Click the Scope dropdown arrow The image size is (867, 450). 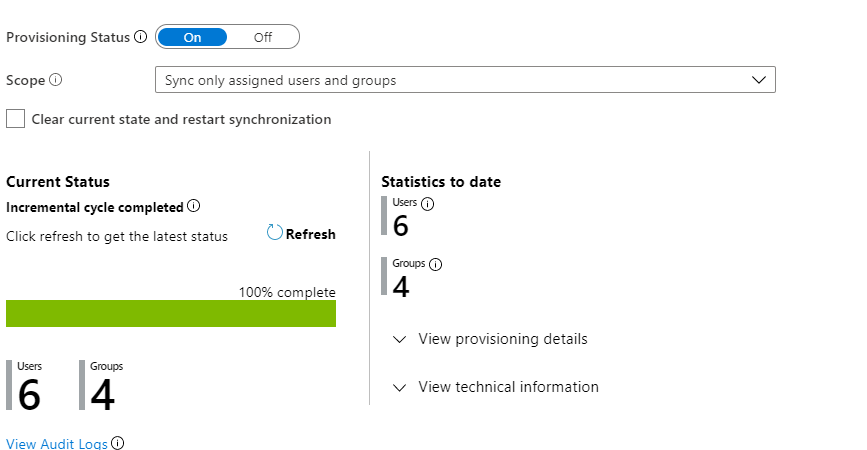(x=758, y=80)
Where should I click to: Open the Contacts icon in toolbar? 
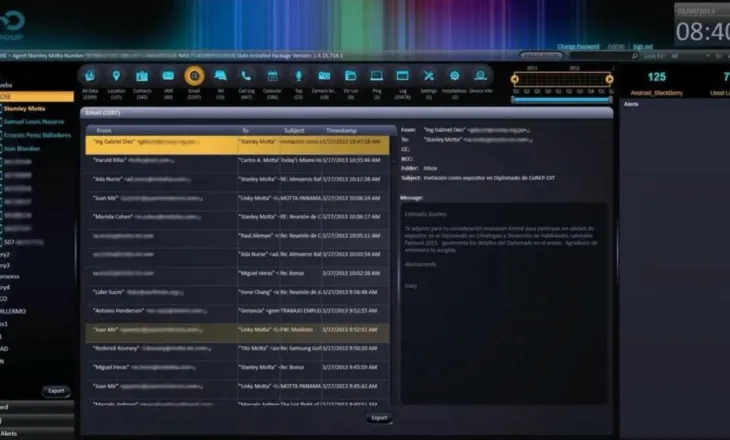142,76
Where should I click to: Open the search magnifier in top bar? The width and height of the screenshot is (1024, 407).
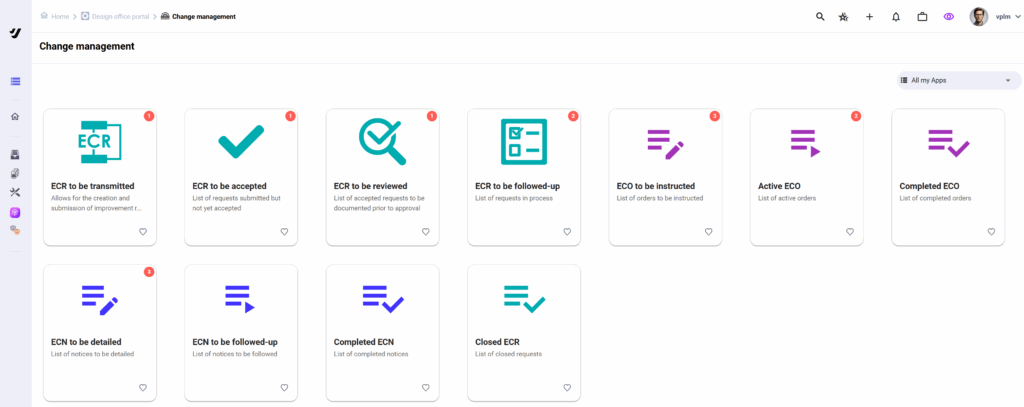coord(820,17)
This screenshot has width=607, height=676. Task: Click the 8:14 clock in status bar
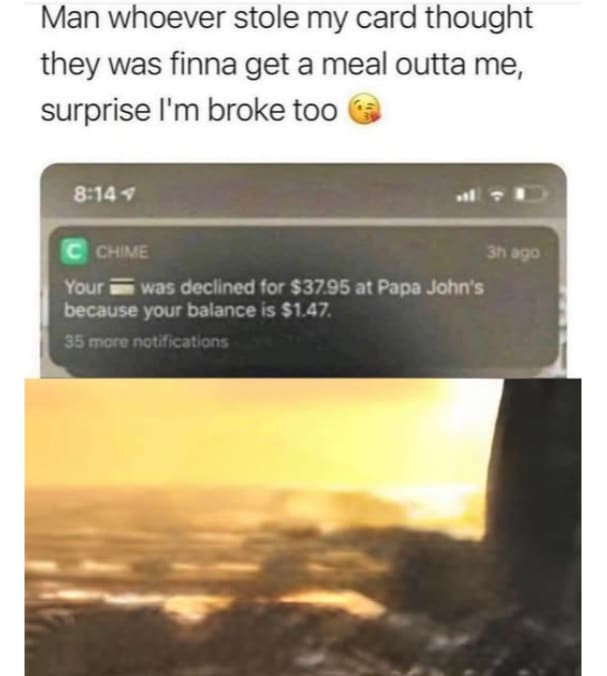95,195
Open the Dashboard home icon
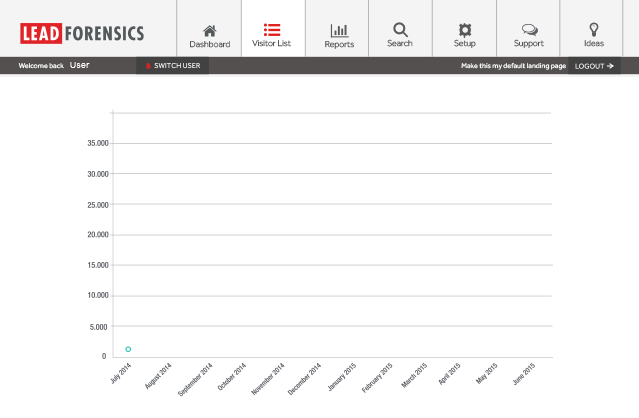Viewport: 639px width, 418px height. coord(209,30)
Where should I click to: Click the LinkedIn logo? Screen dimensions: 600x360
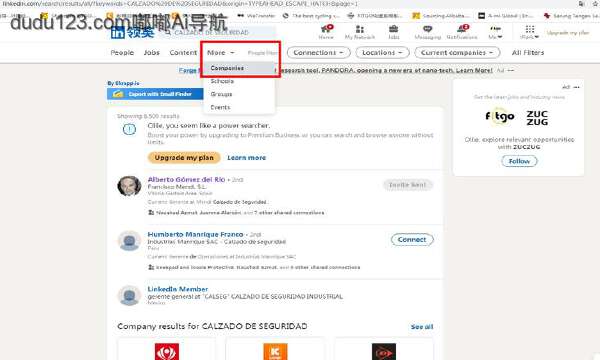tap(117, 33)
####
**WHAT THIS TASK INVOLVES:**
Reproduce the entries from the line with "Where should I click to: Open the search" up to and including the last line of the entries, without changing them. Leave the pictures out of your answer.

**RESPONSE:**
Where should I click to: Open the search magnifier in top bar? The width and height of the screenshot is (1024, 407).
coord(820,17)
This screenshot has width=607, height=676. Task: Click the 8:14 clock in status bar
95,195
Open the Dashboard home icon
Viewport: 639px width, 418px height. coord(209,30)
Where should I click to: Click the LinkedIn logo? Screen dimensions: 600x360
tap(117, 33)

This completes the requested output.